Limitations of Oracles

Oracles are not a panacea and have two main limitations:

• They cannot implement risk management to limit the effects of market manipulation measures for a protocol
• The outputs are only as good as the inputs

Point one is tongue-in-cheek but more relevant than ever; the explosion of decentralized perpetual futures exchanges — brought about by cheaper transactions on L1s like Avalanche and Solana and Ethereum Layer 2s like Arbitrum — has put the importance of anti-market abuse measures (like position limits) in the spotlight. For example, about a month ago, a trader took advantage of GMX’s oracle pricing — which allows users to open large positions at the oracle price with no slippage — and thin AVAX order books to profit from unnatural price movements (detailed in my tweet thread here).

Point two was demonstrated by the recent exploit (or, depending on your opinion, “highly profitable trading strategy”) on Mango Markets. Put simply (and more closely detailed in this Twitter thread), the attacker (or trader) opened a long MNGO perpetual futures position, pumped the oracle price upon which MNGO-PERP was based, and used the unrealized and short-lived “profit” of over $400mn to borrow from Mango, draining it of all funds — over $100mn worth.

What’s the takeaway from this timeline? For me, it’s that this whole process was relatively easy. For whatever reason, MGNO is offered on very few CEXs (not even Binance or Kucoin!), with FTX, AscendEX, and BingX as the only exchanges with any meaningful volumes. The FTX order book was incredibly thin ahead of the exploit.

Total market depth 1% away from the midpoint in each direction was just over $20k in the hours leading up to the price movement. At 10:45pm UTC, ask depth (in red) was $957 and bid depth (in green) was just $743.

The Pyth MNGO-USD oracle reflected a high price of $0.155. When examining each publisher (i.e. the data provider that contributes a price to the oracle) it’s interesting to see how their collection and outlier detection methods differed: one publisher hit a high of $0.829 while another hit a high of just $0.07.

The Switchboard oracle that Mango used incorporated data from FTX, AscendEX, and the the MNGO-USDC DEX pair mentioned above.

The oracle functioned as designed, which the Mango team acknowledged, saying that the oracle providers were not at fault. The token was simply too illiquid, and the oracle’s outputs were only as good as its inputs.

What Next?

Hopefully DeFi protocols have realized that simply using a Chainlink or Pyth price oracle does not absolve them of risk management. As mentioned previously, decentralized futures exchanges are prime targets for these sorts of attacks, as they are essentially leveraged versions of the lending/borrowing protocols that are usually the marks for these exploits.

As detailed by FTX CEO Sam Bankman-Fried, FTX’s risk engine uses its own form of outlier detection and charges a greater percentage margin for larger positions (the MNGO position taken on Mango Markets would have had to be fully collateralized on FTX), among other checks. Others have suggested that position limits could be established based on an oracle-provided measure of liquidity like bid-ask spread. This could add a level of difficulty to an attack, but it’s my hunch that a sophisticated and well-capitalized attacker would be able to spoof liquidity, especially if a token is only offered on a few exchanges.
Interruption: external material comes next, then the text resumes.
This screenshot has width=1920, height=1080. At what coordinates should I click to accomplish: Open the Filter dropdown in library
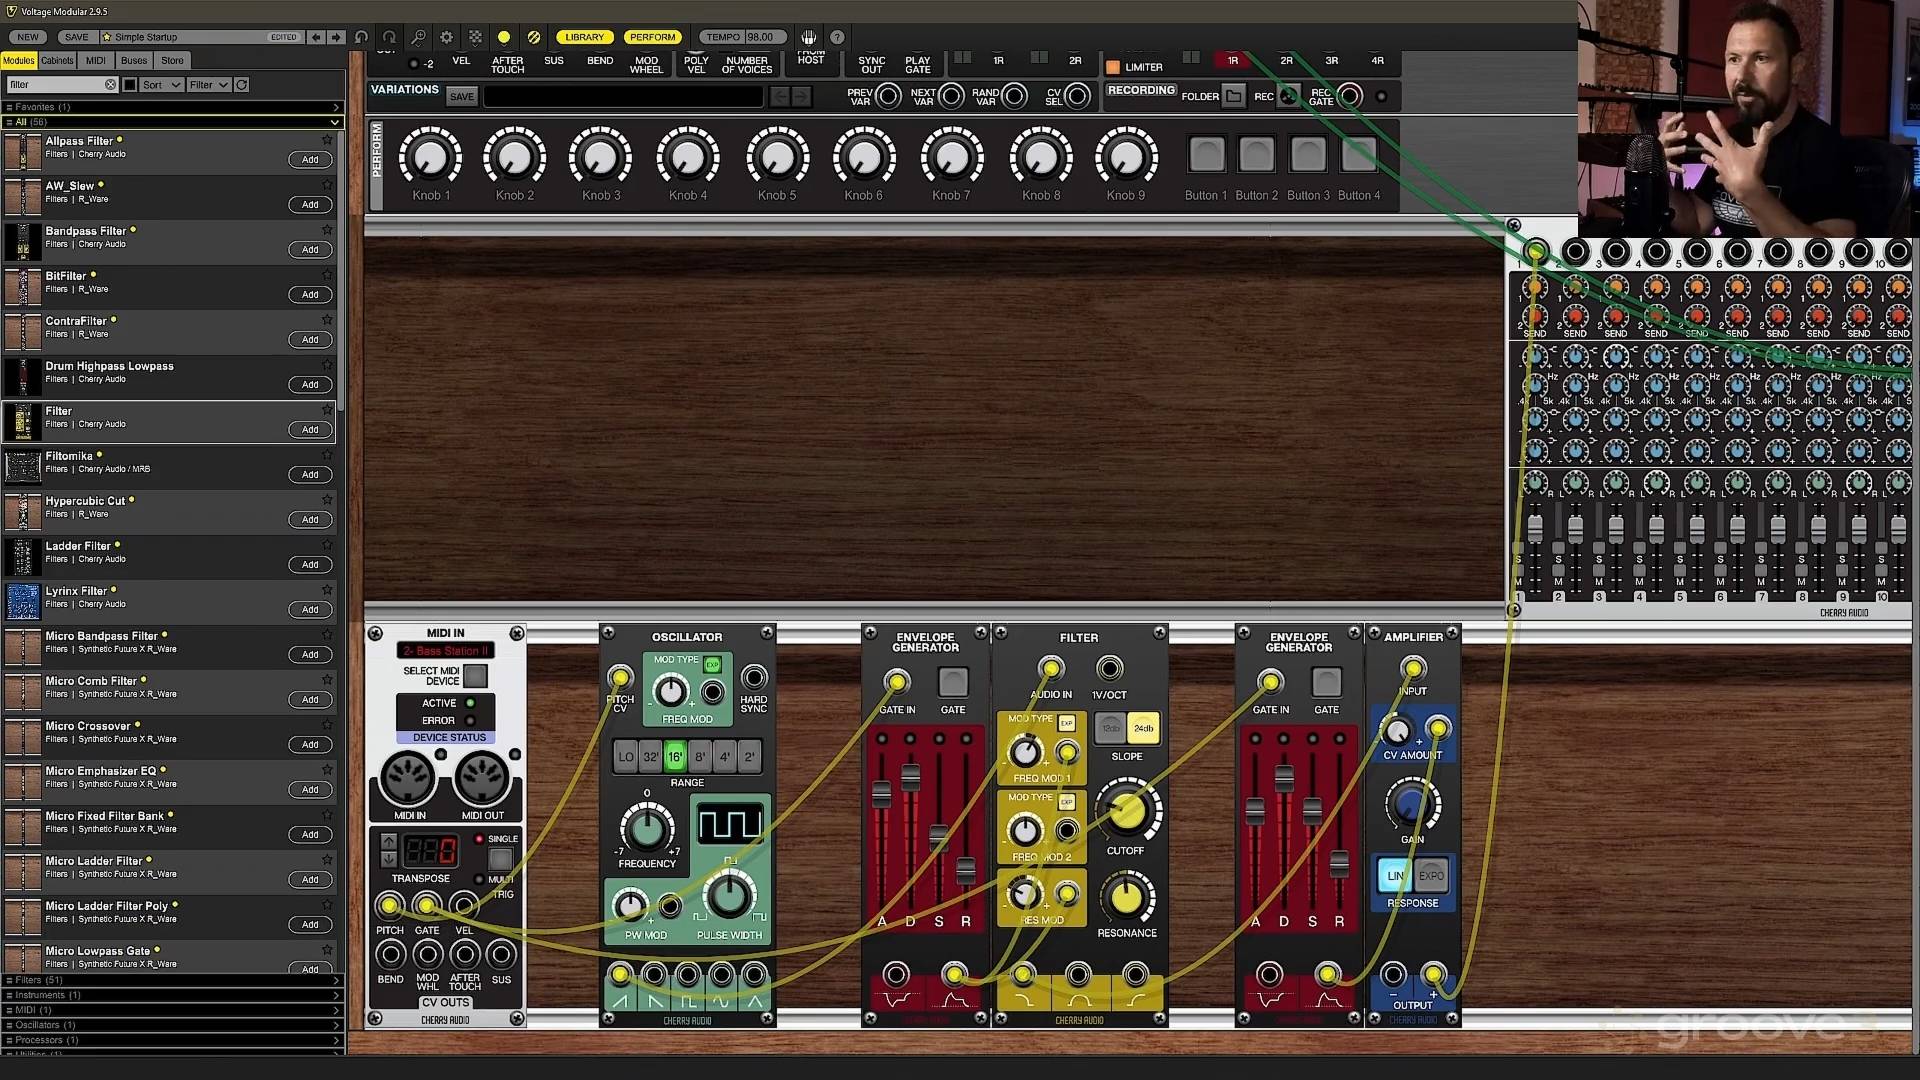209,85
For what it’s worth, one of the attackers involved in the Mango exploit tweeted that lending protocols should store a 24-hour rolling oracle price and require new positions to be valid under both the current oracle price and the rolling price. This actually seems like a pretty good solution.

As the bear market drags on I expect to see more and better-capitalized exploit attempts in this vein. The same attacker mentioned above detailed a theoretical exploit of Aave V2 using $100mn in starting capital to pump REN and potentially drain $500mn from the protocol.

A combination of solutions — using oracles, limiting (or not offering) leverage on illiquid tokens, using a longer rolling price for opening new positions, and more — will be critical to prevent these types of exploits in the future.